(ripit)
Good Point. But This Board Has So Much Potential. At Stock Speeds And Minor Oc'ing This Board Does Everything Very Well. Even With A X850xt Pciex Card, It Will Run All Games At Max Settings Without Even A Hickup.
Other Forums Are Talking These Huge Numbers From Other Boards. This Board Just Needs Some Little Something. I'm Willing To Try A Volt Mod If Someone Knows Where To Start.
I'm Not Talking Ablout Extreme Numbers, Just Enough To Show This Is No Slouch Board.
other forums might have lots of "talk" and so far that is all it is. A super pi screenshot at 3.75Ghz...wow...no stability testing to speak of, and only 150Mhz faster than I've been able to get the Infinity 975X/G to go...and at 3600Mhz the Infinity blows the doors off any machine in my lab, and I've got plenty of high-end dual-core, overclocked, whatever'd machines that are crazy awesome...and this thing destroys all of them in every test I've ran...at 3Ghz that is....at 3.6Ghz you can't hardly keep it cool enough with even good watercooling, and it's more insane than it is at 3Ghz in terms of performance.
But see, this leads into my answer for your second question...
Overclocking Database
those are real users (myself included) using real parts getting real overclocks, and they are all real stable.

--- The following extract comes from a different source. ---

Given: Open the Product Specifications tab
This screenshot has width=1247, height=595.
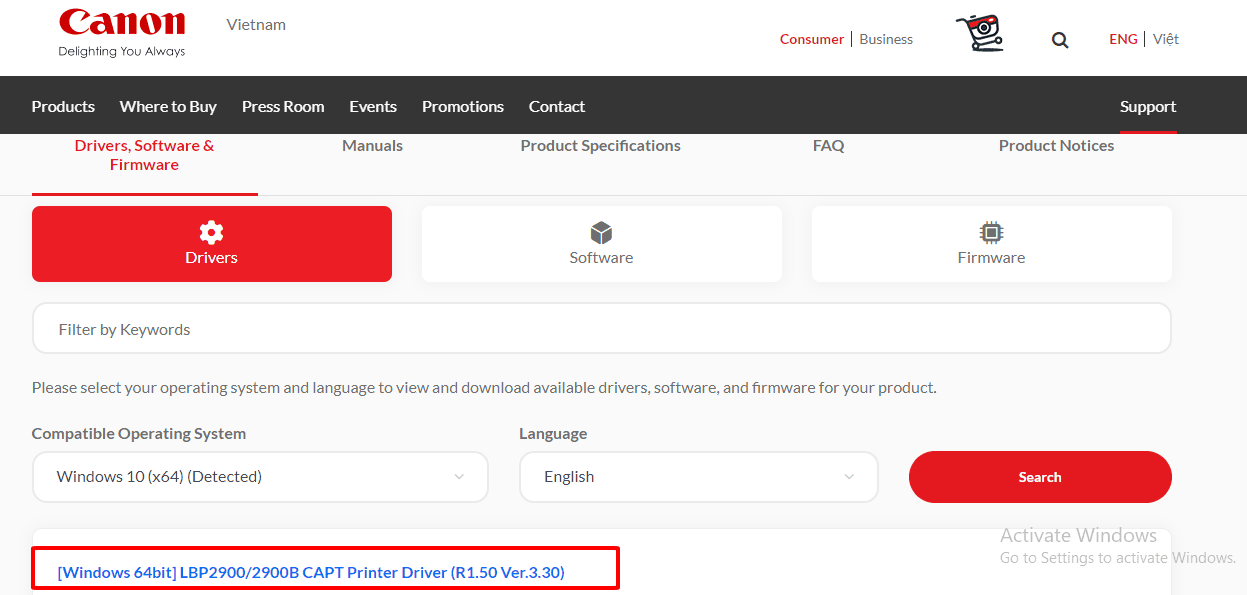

Notice there are no super pi screenshots or Sandra screenshots...those are simple benchmarks (1MB super pi) that I can complete on almost any machine at any insane speed because the cpu/RAM doesn't have to work for more than 10-20 seconds to spit out a result....unlike 8 hours of dual-prime95, and then all of the standard 3d benchmarks that will stress the heck out of any machine, and 99% of the time will be 100% stable in all 3d games.
Overclocking Database...that is where you want to begin, or possibly forge ahead your own trail and put your own entry in so others will see what kind of clocks you are getting in relation to the rest of us that have already made an entry into the DB.
The more users that post as per the requirements in the OC Database, the better it is for everyone else in the forum, because they have a handy, useful, truthful database of cpu's, ram, mobo's, vid cards, etc that have been overclocked to use as a starting point and beyond to overclock their own machines.
Overclocking is not really a science as much as it is an art (it is science, but how you go about it is what truly makes it more art than science).
No one here is going to just plug numbers at you to try. They are going to tell you exactly what I am going to tell you right now:
Read, Read, and Read. Read the AMD Overclocking Guide, and study it well. While it is mostly about AMD64 series cpu's, there is so much important basic overclocking info there that applies to more than just A64 cpu's.
Then read raju's mini-oc guide in the Intel - Overclocking Section.
Then read the OC Database LGA775 thread and by then, you should be ready to overclock into new areas that no one else has, or at least be able to figure out what you should try next if the previous thing didn't work.
That's the beauty of LEARNING how to do something by reading, studying, practicing. Just being told what to do and what numbers to plug in only makes you a parrot, repeating what others tell you, not knowing what the words you are saying (ie: the numbers you are plugging in), what they mean, etc.
If you are already at the point where you know this stuff like you know english, then we'll give you tips (because that is what a good expert think-tank is...a bunch of dudes who know their shit real well, sitting around giving other dudes sitting around who know their shit well good ideas or smart, tactical things to try that you might not have tried).
Since there's very few entries in the OCDB for the 975, maybe you can show us a thing or two about how to overclock better (hey, we are always open to learning more...see my previous statement about dudes sitting around).
as for this thread, I think I explained it pretty well in the Intel - OC section where your post was locked.